Renault is moving to replace its boss, Carlos Ghosn, who is in detention on charges of financial misconduct, according to media reports.
The French carmaker has kept Mr Ghosn on as chief executive and chairman since he was first arrested in November.
The reports come after a Tokyo court rejected a request for bail on Tuesday.
Lawyers for Mr Ghosn, who denies any wrongdoing, have said he could remain in custody for months.
The 64-year-old was the architect of the Renault-Nissan alliance and brought Mitsubishi on board in 2016.
Both Nissan and Mitsubishi sacked him as chairman after his arrest, but Renault has so far kept him on as he awaits trial.
The French government, which has a 15% stake in Renault, has requested a board meeting to consider candidates to replace him, Reuters reported, citing sources.
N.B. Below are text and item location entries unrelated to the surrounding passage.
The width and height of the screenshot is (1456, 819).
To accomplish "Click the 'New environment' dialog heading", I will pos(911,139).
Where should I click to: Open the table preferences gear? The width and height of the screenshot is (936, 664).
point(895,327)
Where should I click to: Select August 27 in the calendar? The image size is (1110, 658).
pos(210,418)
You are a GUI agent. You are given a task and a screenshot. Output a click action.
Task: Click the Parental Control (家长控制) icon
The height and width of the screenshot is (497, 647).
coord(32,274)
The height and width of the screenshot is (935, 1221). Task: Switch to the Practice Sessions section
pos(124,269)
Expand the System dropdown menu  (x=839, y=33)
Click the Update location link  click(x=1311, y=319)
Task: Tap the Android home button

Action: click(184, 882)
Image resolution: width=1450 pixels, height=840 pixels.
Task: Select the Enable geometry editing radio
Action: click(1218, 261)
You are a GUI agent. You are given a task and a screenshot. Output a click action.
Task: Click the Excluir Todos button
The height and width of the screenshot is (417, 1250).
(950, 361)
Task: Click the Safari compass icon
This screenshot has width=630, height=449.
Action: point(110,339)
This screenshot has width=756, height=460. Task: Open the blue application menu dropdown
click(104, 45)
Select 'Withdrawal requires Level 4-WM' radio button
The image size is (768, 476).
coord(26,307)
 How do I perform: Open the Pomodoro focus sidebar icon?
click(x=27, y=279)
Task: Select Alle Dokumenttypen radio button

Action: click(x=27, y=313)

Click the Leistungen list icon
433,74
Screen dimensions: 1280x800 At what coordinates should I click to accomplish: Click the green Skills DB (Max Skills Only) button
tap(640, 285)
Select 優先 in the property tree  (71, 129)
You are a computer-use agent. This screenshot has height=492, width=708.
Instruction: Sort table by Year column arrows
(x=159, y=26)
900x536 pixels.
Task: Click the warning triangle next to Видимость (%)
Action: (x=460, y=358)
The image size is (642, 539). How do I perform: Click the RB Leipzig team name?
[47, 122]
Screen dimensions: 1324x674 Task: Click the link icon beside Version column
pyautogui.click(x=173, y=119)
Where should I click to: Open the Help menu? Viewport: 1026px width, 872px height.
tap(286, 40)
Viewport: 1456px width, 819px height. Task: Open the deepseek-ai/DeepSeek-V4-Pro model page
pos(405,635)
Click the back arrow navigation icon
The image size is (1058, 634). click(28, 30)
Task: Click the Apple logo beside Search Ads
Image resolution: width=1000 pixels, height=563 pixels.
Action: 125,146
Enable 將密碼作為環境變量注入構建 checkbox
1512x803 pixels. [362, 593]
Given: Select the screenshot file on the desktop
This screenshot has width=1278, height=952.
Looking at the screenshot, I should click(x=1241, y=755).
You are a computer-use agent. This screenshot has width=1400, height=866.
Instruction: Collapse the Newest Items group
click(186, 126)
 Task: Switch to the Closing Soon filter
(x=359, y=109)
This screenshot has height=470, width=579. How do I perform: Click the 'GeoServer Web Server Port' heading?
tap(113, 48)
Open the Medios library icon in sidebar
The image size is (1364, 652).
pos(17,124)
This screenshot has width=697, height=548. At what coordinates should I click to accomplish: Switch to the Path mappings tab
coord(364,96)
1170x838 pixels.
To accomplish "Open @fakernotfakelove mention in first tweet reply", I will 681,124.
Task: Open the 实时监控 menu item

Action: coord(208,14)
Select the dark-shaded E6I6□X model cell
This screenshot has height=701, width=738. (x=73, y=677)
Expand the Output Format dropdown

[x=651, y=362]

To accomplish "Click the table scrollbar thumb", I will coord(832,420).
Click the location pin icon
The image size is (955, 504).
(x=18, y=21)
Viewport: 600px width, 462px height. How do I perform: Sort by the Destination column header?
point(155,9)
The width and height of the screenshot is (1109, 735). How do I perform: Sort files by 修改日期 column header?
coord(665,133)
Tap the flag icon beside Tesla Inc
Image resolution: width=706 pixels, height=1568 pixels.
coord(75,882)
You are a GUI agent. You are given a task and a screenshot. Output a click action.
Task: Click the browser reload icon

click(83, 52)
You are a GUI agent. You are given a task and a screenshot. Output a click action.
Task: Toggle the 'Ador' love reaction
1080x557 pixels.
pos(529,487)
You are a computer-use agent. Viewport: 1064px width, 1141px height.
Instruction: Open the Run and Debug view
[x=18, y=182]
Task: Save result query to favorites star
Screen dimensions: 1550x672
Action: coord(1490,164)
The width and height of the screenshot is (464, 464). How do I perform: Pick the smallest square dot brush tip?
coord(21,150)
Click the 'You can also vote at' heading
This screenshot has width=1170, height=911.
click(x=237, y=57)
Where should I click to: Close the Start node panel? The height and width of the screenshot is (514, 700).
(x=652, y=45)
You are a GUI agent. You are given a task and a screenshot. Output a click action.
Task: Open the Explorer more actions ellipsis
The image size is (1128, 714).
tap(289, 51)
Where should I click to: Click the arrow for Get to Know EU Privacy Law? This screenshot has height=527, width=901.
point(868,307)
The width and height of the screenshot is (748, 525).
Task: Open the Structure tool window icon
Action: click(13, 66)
The board meeting may take place this weekend, according to reports.
Michelin chief executive Jean-Dominique Senard was named in several reports as a likely candidate to replace Mr Ghosn as chairman.
Renault did not immediately respond to requests for comment.
Mr Ghosn was first charged last year with under-reporting his pay package for the five years to 2015.
Last week, a fresh charge claimed he understated his compensation for another three years.
Mr Ghosn was also indicted on a more serious charge of breach of trust, whereby he is accused of having transferred high personal investment losses to Nissan.
His lengthy detention without trial has drawn criticism and raised suspicions of power politics within the alliance.
The Brazilian-born executive was previously hailed a hero in Japan for turning around the ailing Nissan.
Renault was seen as the dominant partner because of its 43% shareholding in Nissan, despite selling fewer vehicles. Nissan’s shareholding in Renault is only 15%.